Does anyone know if Creeping fig will stick to colorbond? Im having issues getting it to grow upward.. it loves to grow outward  :Frown:

----------


## skot

If your keen on the creeping fig, attached some wire or plastic trellis between the posts...the vine will cover it in no time

----------


## dastrix

We've planted the figs (yes its the name mentioned above) 
Ive put some wire between the posts but its not doing much  :Frown:  likes to grow along the ground and under the fence.. 
I guess I need to attach its branches to the wire and teach it, right?? 
Trellis, this kinda stuff? Where cna i buy it and how can it attach to colorbond?

----------


## chromis

I'm trying to grow ficus pumila up a hardi fence and it wont do it. Loves growing up brick work , likes to follow the mortar. I suspect it likes the the uneven porous surface to sink it's little root suckers into. So I dont expect it would like growing on anything smooth, It would grow up a trellis. It would grow up anything it could grip to.
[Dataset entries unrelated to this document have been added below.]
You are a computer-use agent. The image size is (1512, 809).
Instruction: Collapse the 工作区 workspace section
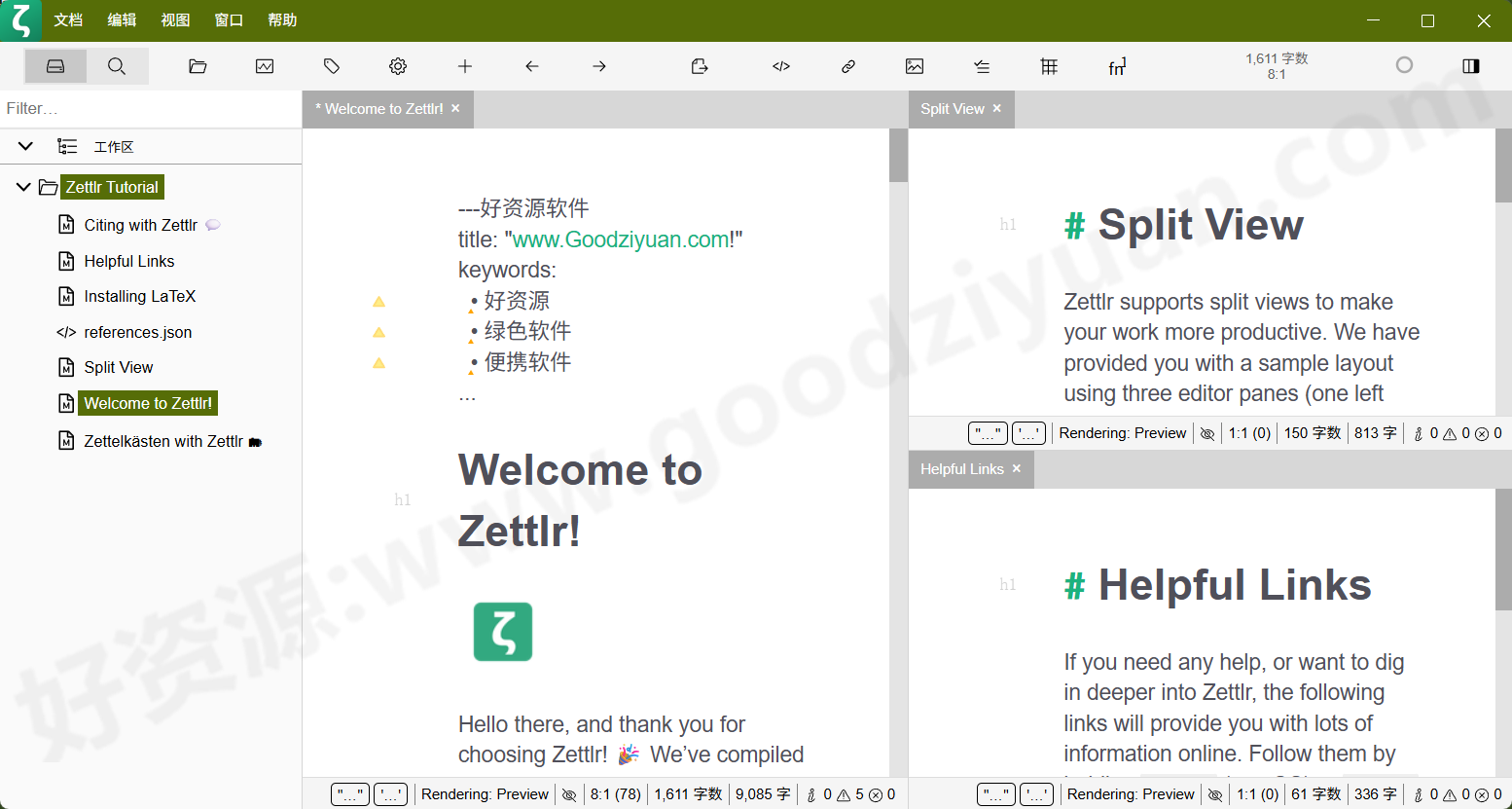pyautogui.click(x=24, y=146)
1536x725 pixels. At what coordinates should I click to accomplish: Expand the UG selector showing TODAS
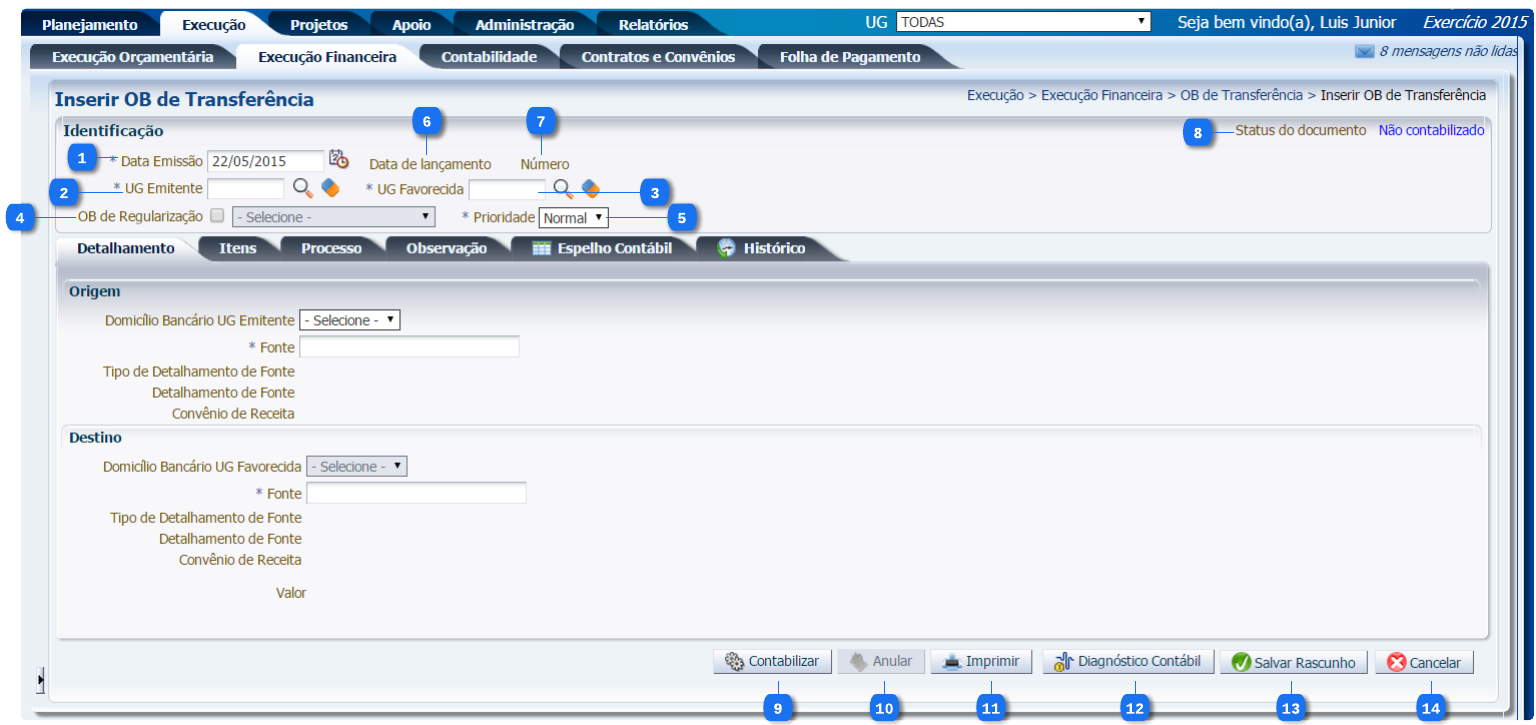tap(1023, 22)
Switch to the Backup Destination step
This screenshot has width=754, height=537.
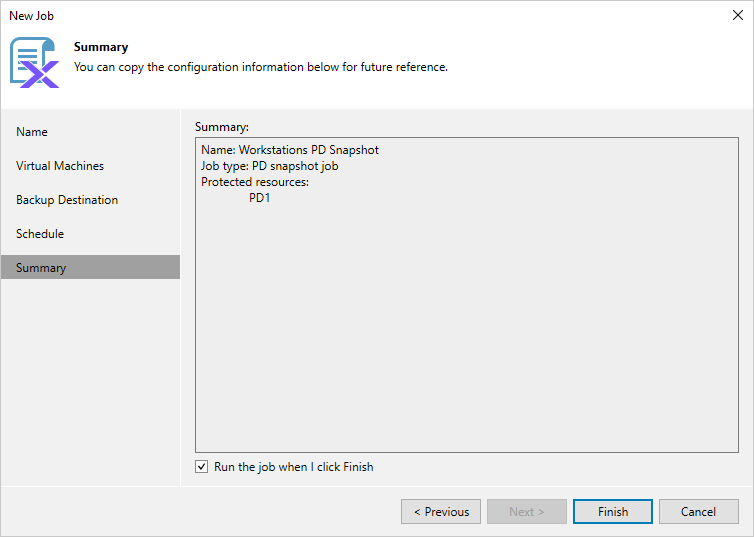point(67,200)
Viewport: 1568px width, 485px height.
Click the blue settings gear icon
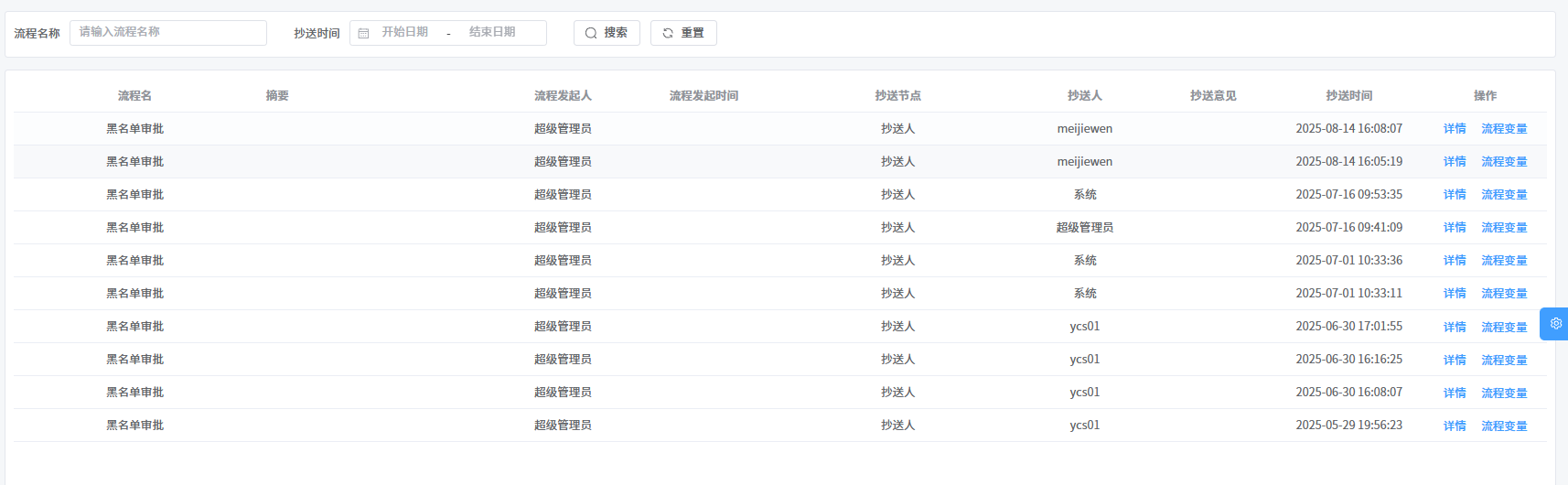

Dont use a plastic trellis use rough wood if anything.

----------


## chipps

This might sound dumb  :Redface:  
Is there a clear plastic film on the colourbond? 
Had a colourbond aviary roof, didn't know it was there till  it started to lift off after a while.  :Rolleyes:   Quite easy to peel away.

----------


## dastrix

The fence is brand new, i just want it covered with the fig. We chose the fence cause it was cheap... 
Theres no film on the colorbond. 
The fence runs east/west  :Frown:  but it loves to grow along the ground.. its strange.. perhaps ill get some trellis like you said from post to post.. 
Ill take a photo and show you what i mean..

----------